**PASSAGE SHOWN:**
Creative cuisine in the spotlight

Restaurant Basque

When Andrew Donovan became the Executive Chef of Amelia’s Wood Fired Cuisine, he brought to the table an impressive resume. Enlisting his expertise, owner Amelia Eesley opened what has become the hottest new place to dine in Tulsa’s Art District. Basque cuisine, originating from an area that straddles the borders of Spain and France, is commonly served in small portions. Like tapas, it is designed to be shared. “The Basque country has more Michelin-starred restaurants per capita than any other section of the world,” offered Donovan. He helped to develop the Restaurant Basque concept with Eesley by drawing from his travels in Spain, and through his experience as Executive Chef at the Zagat-honored Tia Pol — named the best Spanish restaurant in New York City.  

114 N. Boston Ave., Tulsa

918.442.2996

BasqueTulsa.com

Chef Donovan’s wife, Ashley Whitfield Donovan, is a seasoned sommelier and beverage director, with extensive knowledge of Spanish wines in particular. She curated Restaurant Basque’s wine list and cocktail menu, and found interesting Spanish wines to pair with its food. Speaking to the breadth and novelty of her restaurant’s wine, Eesley noted, “What we try to do is avoid Spanish wines that were made specifically for the American palate.”

**TASKS TO COMPLETE:**
• a. In the records, change "height and width" to "width and height" in the lines from the one containing "The height and width of the screenshot is (740, 740)." through the one containing "center [106, 120].", inclusive, and give those lines back with nothing else altered.
• b. Go on with the passage about Restaurant Basque in Tulsa, picking up after its last sentence.

(Stored records)

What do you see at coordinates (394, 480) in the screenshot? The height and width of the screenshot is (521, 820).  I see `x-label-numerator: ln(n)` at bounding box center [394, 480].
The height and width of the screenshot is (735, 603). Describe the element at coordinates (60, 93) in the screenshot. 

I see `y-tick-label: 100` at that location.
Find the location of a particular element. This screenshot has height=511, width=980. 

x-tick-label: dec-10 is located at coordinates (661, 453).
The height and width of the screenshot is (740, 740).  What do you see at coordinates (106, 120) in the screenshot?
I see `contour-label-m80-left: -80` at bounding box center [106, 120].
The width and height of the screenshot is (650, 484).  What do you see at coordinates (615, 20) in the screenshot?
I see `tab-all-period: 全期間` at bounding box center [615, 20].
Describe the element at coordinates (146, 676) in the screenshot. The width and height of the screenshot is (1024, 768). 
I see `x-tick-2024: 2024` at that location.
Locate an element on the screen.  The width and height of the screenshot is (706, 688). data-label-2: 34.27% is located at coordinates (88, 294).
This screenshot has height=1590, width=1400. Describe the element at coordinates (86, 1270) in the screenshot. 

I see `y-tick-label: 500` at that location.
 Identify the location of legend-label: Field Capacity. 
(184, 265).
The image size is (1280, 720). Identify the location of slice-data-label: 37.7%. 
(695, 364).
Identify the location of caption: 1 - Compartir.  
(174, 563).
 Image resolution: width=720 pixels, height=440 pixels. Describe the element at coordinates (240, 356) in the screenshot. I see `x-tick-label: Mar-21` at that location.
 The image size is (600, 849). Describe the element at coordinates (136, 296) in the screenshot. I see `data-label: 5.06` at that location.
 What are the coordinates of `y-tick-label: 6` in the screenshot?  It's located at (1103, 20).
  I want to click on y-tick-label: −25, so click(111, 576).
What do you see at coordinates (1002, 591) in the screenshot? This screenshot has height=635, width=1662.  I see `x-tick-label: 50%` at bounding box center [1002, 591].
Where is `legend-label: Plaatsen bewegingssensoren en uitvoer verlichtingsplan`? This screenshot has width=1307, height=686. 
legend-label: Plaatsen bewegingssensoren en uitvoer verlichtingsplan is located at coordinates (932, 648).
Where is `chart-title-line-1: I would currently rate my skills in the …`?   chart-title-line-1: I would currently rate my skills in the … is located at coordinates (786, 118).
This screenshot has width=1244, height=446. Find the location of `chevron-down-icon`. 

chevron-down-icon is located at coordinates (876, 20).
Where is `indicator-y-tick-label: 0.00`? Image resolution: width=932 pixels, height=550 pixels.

**SET OF ANSWERS:**
• a.
The width and height of the screenshot is (740, 740).  What do you see at coordinates (106, 120) in the screenshot?
I see `contour-label-m80-left: -80` at bounding box center [106, 120].

• b.
“For me, a lot of it really comes down to the authenticity of the ingredients,” explained Donovan. “We’re not using Spanish-style cheese or Spanish-style vinegars. We import all of that directly from Spain.” The restaurant’s tuna is sourced from Spain also, with the halibut coming out of Pacific waters and the mussels from Prince Edward Island.

Restaurant Basque is now open six days a week, including Mondays. A covered patio and a private dining area are being developed. Eesley advised that the restaurant is currently accepting catering requests and reservations for private events slated for the upcoming holidays.

DUET

Tuck Curren and his wife Kate have owned restaurants and worked together for 35 years. In 2018, they opened Duet in the Tulsa Arts District’s historic Archer Building, showcasing eclectic, vibrant American food with a global influence. The 140-seat jazz club located in the restaurant’s lower level is closed for the time being, but music presented on Duet’s patio is a crowd pleaser.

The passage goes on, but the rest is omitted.